The CMS and National Treasury jointly agreed not to include low-cost products in the demarcation regulations as an additional sixth product type, but for the council to include them in the LCBOs framework.
“This would then require development of low-cost benefit options, followed by a migration of the members on the low-cost insurance products into low-cost benefit option equivalents and closure of the low-cost insurance products.”
Settas says from April 2017 these low-cost health insurance products were technically illegal. The council was compelled to issue a temporary two-year exemption, under what was termed the exemption framework.
In early 2019, the council extended the exemption until March 2021 and issued a discussion document, “Development of low-cost benefit options within the medical schemes industry”.
However, in December 2019, the council released circular 80, stating that by 31 March 2021 the exemption framework would cease, and all existing low-cost health insurance products would need to be wound up. Due to this ruling, all low-cost health products were gone – the existing insurance types and the future LCBO medical scheme versions. Settas notes that circular 80 has still not officially been withdrawn.
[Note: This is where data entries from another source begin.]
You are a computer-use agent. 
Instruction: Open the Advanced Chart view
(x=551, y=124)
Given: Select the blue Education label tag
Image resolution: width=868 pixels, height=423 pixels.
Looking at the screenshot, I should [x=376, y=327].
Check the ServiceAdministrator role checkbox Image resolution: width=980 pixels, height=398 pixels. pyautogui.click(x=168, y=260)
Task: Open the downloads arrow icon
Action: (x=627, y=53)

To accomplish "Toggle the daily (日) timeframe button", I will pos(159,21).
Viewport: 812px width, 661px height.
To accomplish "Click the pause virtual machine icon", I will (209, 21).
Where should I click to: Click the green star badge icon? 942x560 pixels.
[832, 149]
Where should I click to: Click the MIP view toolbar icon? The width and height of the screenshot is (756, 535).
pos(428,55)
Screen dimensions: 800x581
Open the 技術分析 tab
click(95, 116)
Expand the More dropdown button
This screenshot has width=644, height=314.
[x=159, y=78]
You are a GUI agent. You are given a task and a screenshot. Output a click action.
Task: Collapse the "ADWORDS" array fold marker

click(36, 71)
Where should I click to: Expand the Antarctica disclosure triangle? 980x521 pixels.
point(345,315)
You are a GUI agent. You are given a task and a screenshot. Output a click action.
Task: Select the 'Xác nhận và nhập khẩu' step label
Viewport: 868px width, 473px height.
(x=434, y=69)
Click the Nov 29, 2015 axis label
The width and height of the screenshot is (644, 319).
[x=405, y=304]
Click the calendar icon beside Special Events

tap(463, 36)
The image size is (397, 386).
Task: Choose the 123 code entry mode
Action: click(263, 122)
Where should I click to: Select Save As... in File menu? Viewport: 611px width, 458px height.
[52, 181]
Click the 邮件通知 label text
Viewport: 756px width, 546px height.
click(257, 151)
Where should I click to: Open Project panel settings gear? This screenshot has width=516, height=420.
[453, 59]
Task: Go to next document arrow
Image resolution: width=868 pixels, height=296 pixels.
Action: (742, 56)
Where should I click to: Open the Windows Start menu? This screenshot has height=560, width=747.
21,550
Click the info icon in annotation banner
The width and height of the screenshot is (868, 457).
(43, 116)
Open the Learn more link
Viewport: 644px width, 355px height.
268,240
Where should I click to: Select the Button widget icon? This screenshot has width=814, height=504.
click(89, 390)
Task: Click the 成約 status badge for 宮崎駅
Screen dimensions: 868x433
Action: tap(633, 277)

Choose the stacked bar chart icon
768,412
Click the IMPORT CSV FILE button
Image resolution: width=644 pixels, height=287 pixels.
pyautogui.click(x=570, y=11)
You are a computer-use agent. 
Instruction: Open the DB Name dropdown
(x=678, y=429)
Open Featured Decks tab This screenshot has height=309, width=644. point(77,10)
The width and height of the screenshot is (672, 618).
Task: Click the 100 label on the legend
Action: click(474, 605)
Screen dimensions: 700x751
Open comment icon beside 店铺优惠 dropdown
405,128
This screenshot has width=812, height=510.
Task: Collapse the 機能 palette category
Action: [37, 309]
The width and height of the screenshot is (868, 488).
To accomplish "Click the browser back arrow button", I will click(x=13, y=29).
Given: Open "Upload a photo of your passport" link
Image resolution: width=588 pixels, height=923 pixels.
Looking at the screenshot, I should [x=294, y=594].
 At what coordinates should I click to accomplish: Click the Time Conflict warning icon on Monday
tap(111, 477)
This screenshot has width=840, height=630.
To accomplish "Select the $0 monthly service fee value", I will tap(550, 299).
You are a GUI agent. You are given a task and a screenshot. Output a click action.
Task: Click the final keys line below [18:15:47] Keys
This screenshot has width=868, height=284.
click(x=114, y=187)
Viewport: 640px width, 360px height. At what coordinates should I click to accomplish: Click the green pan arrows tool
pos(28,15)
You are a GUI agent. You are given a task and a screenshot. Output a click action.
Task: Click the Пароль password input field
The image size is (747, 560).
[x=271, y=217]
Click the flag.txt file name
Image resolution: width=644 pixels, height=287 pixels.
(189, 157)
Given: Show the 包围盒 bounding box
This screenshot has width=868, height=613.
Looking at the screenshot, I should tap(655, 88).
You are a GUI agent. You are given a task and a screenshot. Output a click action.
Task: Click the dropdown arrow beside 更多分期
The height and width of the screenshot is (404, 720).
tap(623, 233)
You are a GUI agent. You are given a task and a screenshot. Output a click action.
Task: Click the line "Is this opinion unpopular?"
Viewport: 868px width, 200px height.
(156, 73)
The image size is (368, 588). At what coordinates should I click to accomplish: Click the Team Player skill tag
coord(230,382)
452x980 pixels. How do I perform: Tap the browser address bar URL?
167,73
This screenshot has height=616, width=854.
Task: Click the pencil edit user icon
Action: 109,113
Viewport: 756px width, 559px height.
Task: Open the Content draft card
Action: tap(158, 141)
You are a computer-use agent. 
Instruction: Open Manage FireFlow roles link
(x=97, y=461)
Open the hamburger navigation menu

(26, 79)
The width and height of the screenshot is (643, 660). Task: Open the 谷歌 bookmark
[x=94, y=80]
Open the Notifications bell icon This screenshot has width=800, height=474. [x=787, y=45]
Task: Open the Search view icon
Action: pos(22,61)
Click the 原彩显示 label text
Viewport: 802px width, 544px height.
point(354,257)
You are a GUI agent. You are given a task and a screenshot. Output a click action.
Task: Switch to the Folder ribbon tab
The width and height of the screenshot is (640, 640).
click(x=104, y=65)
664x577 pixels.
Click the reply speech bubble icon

“The reality is that the existing low-cost insurance products could easily have been included as a sixth allowable product type under the demarcation regulations as far back as April 2017. This would have provided much-needed regulatory certainty for the past five years that would have resulted in providers and insurers committing capital to grow the sector.”
He says there is no reason not to have LCBOs within medical schemes and allow insurers to compete in this sector.
“The demarcation regulations copied the ground rules from the Medical Schemes Act, so health insurers and medical schemes operate under the same regulation. However, neither sector will commit capital or resources to this market unless there is regulatory certainty.”
CMS response to Raath’s comments
“The CMS remains resolute in ensuring that low-income earners have access to quality healthcare that is regulated effectively and complies with provisions of the Medical Schemes Act.
“Contrary to what was presented, the work of the advisory committee is continuing in earnest and is by no means complete. Once the framework and position paper has been finalised, it will be sent to CMS Council and then to the national Department of Health for approval. The framework is expected to pronounce on the future of the currently exempted primary insurance products and respond to the need to provide a low-cost option by medical schemes. This framework will also spell out the exceptional circumstances that will be considered in formally allowing these products into the market under the auspices of the Medical Schemes Act.
“CMS’s consultation of all stakeholders should neither be vilified nor undermined, as it is in the quest to ensure that the final outputs enhance the quality of care for members and that no stakeholder is left behind. Over the duration of the project, the CMS has received inputs from consumer groups, doctors, unions and brokers, amongst others. It would be amiss of the CMS to scupper those who contribute meaningfully to the process just to appease the loudest voice in the room.”
If my reading of Raath’s presentation is correct, he did not criticise the objectives of the advisory committee, but the pace at which it is working.
As Settas correctly points out, the medical schemes industry is more than capable of developing meaningful, affordable products quickly. Like so many other problems in South Africa, it is red tape and a fear of losing control (and the fear of being shown up?) by the authorities that is hampering progress. Inevitably, it is those who can least afford it who suffer the consequences.
But then, as another old saying goes, you cannot see the writing on the wall if you have your back against it.